Data supplied:
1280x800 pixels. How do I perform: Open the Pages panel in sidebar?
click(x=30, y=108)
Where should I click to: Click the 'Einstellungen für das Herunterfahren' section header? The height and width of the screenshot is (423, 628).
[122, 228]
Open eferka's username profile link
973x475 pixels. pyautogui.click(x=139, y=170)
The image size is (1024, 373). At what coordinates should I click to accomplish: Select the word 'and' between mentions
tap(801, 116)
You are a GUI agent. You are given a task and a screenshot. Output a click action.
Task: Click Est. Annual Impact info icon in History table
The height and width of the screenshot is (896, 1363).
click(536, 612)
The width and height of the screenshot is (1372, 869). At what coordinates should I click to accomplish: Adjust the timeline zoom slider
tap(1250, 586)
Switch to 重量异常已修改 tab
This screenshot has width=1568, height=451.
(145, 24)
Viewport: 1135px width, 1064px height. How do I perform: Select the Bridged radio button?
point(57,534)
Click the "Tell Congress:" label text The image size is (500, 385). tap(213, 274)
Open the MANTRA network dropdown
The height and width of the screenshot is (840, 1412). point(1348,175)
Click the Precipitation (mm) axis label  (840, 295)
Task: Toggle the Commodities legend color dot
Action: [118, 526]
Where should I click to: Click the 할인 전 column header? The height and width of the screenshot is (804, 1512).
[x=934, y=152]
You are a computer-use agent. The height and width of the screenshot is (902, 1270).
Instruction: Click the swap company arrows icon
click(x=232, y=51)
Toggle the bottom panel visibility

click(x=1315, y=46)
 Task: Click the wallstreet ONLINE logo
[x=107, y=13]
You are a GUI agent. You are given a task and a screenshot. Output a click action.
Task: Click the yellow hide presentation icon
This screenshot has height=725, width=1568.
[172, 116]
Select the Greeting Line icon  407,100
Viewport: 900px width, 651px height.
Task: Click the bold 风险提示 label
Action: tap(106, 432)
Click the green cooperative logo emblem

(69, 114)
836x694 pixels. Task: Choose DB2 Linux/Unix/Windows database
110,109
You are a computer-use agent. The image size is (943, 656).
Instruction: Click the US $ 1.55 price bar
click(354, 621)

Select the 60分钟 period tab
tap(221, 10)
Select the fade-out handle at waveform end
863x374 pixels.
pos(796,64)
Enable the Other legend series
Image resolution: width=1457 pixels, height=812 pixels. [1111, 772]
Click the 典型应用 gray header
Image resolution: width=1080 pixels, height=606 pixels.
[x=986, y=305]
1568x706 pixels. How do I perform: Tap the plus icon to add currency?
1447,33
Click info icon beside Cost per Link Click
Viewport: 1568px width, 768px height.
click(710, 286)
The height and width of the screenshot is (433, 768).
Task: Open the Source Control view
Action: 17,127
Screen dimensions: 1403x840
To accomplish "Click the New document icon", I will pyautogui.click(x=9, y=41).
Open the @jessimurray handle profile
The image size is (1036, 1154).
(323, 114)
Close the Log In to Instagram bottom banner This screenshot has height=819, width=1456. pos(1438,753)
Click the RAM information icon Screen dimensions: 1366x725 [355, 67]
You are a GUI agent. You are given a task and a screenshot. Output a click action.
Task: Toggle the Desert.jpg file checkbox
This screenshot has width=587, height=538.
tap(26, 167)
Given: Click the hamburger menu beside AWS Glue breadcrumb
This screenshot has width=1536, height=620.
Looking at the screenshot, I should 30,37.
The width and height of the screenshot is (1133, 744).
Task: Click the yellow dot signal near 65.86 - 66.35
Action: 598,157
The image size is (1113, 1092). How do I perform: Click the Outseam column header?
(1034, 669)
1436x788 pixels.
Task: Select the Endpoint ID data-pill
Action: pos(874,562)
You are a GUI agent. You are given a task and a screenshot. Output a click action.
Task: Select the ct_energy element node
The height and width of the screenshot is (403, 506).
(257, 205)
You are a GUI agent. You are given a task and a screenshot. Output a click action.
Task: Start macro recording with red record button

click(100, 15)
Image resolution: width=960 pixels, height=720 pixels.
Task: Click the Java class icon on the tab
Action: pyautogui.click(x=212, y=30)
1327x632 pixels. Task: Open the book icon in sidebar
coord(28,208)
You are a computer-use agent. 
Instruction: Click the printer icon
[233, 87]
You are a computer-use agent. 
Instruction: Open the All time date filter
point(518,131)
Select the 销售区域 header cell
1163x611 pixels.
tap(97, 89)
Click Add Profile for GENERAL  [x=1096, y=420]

Do this: Copy all of the items above word for word.

Completed task:
1280x800 pixels. How do I perform: Open the Pages panel in sidebar?
click(x=30, y=108)
Where should I click to: Click the 'Einstellungen für das Herunterfahren' section header? The height and width of the screenshot is (423, 628).
[122, 228]
Open eferka's username profile link
973x475 pixels. pyautogui.click(x=139, y=170)
The image size is (1024, 373). At what coordinates should I click to accomplish: Select the word 'and' between mentions
tap(801, 116)
You are a GUI agent. You are given a task and a screenshot. Output a click action.
Task: Click Est. Annual Impact info icon in History table
The height and width of the screenshot is (896, 1363).
click(536, 612)
The width and height of the screenshot is (1372, 869). At what coordinates should I click to accomplish: Adjust the timeline zoom slider
tap(1250, 586)
Switch to 重量异常已修改 tab
This screenshot has width=1568, height=451.
(145, 24)
Viewport: 1135px width, 1064px height. How do I perform: Select the Bridged radio button?
point(57,534)
Click the "Tell Congress:" label text The image size is (500, 385). tap(213, 274)
Open the MANTRA network dropdown
The height and width of the screenshot is (840, 1412). point(1348,175)
Click the Precipitation (mm) axis label  (840, 295)
Task: Toggle the Commodities legend color dot
Action: [118, 526]
Where should I click to: Click the 할인 전 column header? The height and width of the screenshot is (804, 1512).
[x=934, y=152]
You are a computer-use agent. The height and width of the screenshot is (902, 1270).
Instruction: Click the swap company arrows icon
click(x=232, y=51)
Toggle the bottom panel visibility

click(x=1315, y=46)
 Task: Click the wallstreet ONLINE logo
[x=107, y=13]
You are a GUI agent. You are given a task and a screenshot. Output a click action.
Task: Click the yellow hide presentation icon
This screenshot has height=725, width=1568.
[172, 116]
Select the Greeting Line icon  407,100
Viewport: 900px width, 651px height.
Task: Click the bold 风险提示 label
Action: tap(106, 432)
Click the green cooperative logo emblem

(69, 114)
836x694 pixels. Task: Choose DB2 Linux/Unix/Windows database
110,109
You are a computer-use agent. The image size is (943, 656).
Instruction: Click the US $ 1.55 price bar
click(354, 621)

Select the 60分钟 period tab
tap(221, 10)
Select the fade-out handle at waveform end
863x374 pixels.
pos(796,64)
Enable the Other legend series
Image resolution: width=1457 pixels, height=812 pixels. [1111, 772]
Click the 典型应用 gray header
Image resolution: width=1080 pixels, height=606 pixels.
[x=986, y=305]
1568x706 pixels. How do I perform: Tap the plus icon to add currency?
1447,33
Click info icon beside Cost per Link Click
Viewport: 1568px width, 768px height.
click(710, 286)
The height and width of the screenshot is (433, 768).
Task: Open the Source Control view
Action: 17,127
Screen dimensions: 1403x840
To accomplish "Click the New document icon", I will pyautogui.click(x=9, y=41).
Open the @jessimurray handle profile
The image size is (1036, 1154).
(323, 114)
Close the Log In to Instagram bottom banner This screenshot has height=819, width=1456. pos(1438,753)
Click the RAM information icon Screen dimensions: 1366x725 [355, 67]
You are a GUI agent. You are given a task and a screenshot. Output a click action.
Task: Toggle the Desert.jpg file checkbox
This screenshot has width=587, height=538.
tap(26, 167)
Given: Click the hamburger menu beside AWS Glue breadcrumb
This screenshot has width=1536, height=620.
Looking at the screenshot, I should 30,37.
The width and height of the screenshot is (1133, 744).
Task: Click the yellow dot signal near 65.86 - 66.35
Action: 598,157
The image size is (1113, 1092). How do I perform: Click the Outseam column header?
(1034, 669)
1436x788 pixels.
Task: Select the Endpoint ID data-pill
Action: pos(874,562)
You are a GUI agent. You are given a task and a screenshot. Output a click action.
Task: Select the ct_energy element node
The height and width of the screenshot is (403, 506).
(257, 205)
You are a GUI agent. You are given a task and a screenshot. Output a click action.
Task: Start macro recording with red record button

click(100, 15)
Image resolution: width=960 pixels, height=720 pixels.
Task: Click the Java class icon on the tab
Action: pyautogui.click(x=212, y=30)
1327x632 pixels. Task: Open the book icon in sidebar
coord(28,208)
You are a computer-use agent. 
Instruction: Click the printer icon
[233, 87]
You are a computer-use agent. 
Instruction: Open the All time date filter
point(518,131)
Select the 销售区域 header cell
1163x611 pixels.
tap(97, 89)
Click Add Profile for GENERAL  [x=1096, y=420]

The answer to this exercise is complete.